WHAT THE TASK REQUIRES » Can you print every line of the listing below, keeping each one unchanged?

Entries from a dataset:
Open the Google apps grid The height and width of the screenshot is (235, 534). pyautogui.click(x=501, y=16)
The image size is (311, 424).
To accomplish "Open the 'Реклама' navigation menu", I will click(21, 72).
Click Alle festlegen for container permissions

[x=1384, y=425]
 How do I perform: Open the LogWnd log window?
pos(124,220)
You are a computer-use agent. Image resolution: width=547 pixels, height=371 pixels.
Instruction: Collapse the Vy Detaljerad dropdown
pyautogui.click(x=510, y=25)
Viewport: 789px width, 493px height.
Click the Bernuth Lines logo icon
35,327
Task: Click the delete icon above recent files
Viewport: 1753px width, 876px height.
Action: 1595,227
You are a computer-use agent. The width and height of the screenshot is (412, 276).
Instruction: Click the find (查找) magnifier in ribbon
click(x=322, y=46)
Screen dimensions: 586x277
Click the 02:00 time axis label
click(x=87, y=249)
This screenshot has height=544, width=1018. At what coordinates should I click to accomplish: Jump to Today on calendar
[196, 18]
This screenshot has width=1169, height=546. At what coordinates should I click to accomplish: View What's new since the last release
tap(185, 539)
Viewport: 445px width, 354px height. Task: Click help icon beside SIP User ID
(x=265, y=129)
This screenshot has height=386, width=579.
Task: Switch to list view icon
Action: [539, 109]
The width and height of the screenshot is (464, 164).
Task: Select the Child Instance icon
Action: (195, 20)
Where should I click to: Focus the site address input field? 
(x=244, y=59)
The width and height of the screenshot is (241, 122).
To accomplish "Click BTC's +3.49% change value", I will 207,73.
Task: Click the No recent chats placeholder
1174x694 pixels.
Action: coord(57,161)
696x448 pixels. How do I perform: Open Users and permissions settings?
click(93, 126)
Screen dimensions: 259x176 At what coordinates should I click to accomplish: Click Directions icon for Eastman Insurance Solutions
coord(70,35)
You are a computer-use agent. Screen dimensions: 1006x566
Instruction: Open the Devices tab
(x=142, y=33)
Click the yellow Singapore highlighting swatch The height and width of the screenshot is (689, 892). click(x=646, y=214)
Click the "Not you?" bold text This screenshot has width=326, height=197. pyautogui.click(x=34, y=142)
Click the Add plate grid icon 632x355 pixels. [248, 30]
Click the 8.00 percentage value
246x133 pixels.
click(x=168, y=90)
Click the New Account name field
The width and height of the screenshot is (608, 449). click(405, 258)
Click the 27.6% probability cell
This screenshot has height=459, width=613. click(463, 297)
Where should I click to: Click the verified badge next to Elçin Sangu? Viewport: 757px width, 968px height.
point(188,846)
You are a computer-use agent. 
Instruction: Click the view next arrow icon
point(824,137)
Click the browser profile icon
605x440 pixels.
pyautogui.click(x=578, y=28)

THE SOLUTION »
Open the Google apps grid The height and width of the screenshot is (235, 534). pyautogui.click(x=501, y=16)
The image size is (311, 424).
To accomplish "Open the 'Реклама' navigation menu", I will click(21, 72).
Click Alle festlegen for container permissions

[x=1384, y=425]
 How do I perform: Open the LogWnd log window?
pos(124,220)
You are a computer-use agent. Image resolution: width=547 pixels, height=371 pixels.
Instruction: Collapse the Vy Detaljerad dropdown
pyautogui.click(x=510, y=25)
Viewport: 789px width, 493px height.
Click the Bernuth Lines logo icon
35,327
Task: Click the delete icon above recent files
Viewport: 1753px width, 876px height.
Action: 1595,227
You are a computer-use agent. The width and height of the screenshot is (412, 276).
Instruction: Click the find (查找) magnifier in ribbon
click(x=322, y=46)
Screen dimensions: 586x277
Click the 02:00 time axis label
click(x=87, y=249)
This screenshot has height=544, width=1018. At what coordinates should I click to accomplish: Jump to Today on calendar
[196, 18]
This screenshot has width=1169, height=546. At what coordinates should I click to accomplish: View What's new since the last release
tap(185, 539)
Viewport: 445px width, 354px height. Task: Click help icon beside SIP User ID
(x=265, y=129)
This screenshot has height=386, width=579.
Task: Switch to list view icon
Action: [539, 109]
The width and height of the screenshot is (464, 164).
Task: Select the Child Instance icon
Action: (195, 20)
Where should I click to: Focus the site address input field? 
(x=244, y=59)
The width and height of the screenshot is (241, 122).
To accomplish "Click BTC's +3.49% change value", I will 207,73.
Task: Click the No recent chats placeholder
1174x694 pixels.
Action: coord(57,161)
696x448 pixels. How do I perform: Open Users and permissions settings?
click(93, 126)
Screen dimensions: 259x176 At what coordinates should I click to accomplish: Click Directions icon for Eastman Insurance Solutions
coord(70,35)
You are a computer-use agent. Screen dimensions: 1006x566
Instruction: Open the Devices tab
(x=142, y=33)
Click the yellow Singapore highlighting swatch The height and width of the screenshot is (689, 892). click(x=646, y=214)
Click the "Not you?" bold text This screenshot has width=326, height=197. pyautogui.click(x=34, y=142)
Click the Add plate grid icon 632x355 pixels. [248, 30]
Click the 8.00 percentage value
246x133 pixels.
click(x=168, y=90)
Click the New Account name field
The width and height of the screenshot is (608, 449). click(405, 258)
Click the 27.6% probability cell
This screenshot has height=459, width=613. click(463, 297)
Where should I click to: Click the verified badge next to Elçin Sangu? Viewport: 757px width, 968px height.
point(188,846)
You are a computer-use agent. 
Instruction: Click the view next arrow icon
point(824,137)
Click the browser profile icon
605x440 pixels.
pyautogui.click(x=578, y=28)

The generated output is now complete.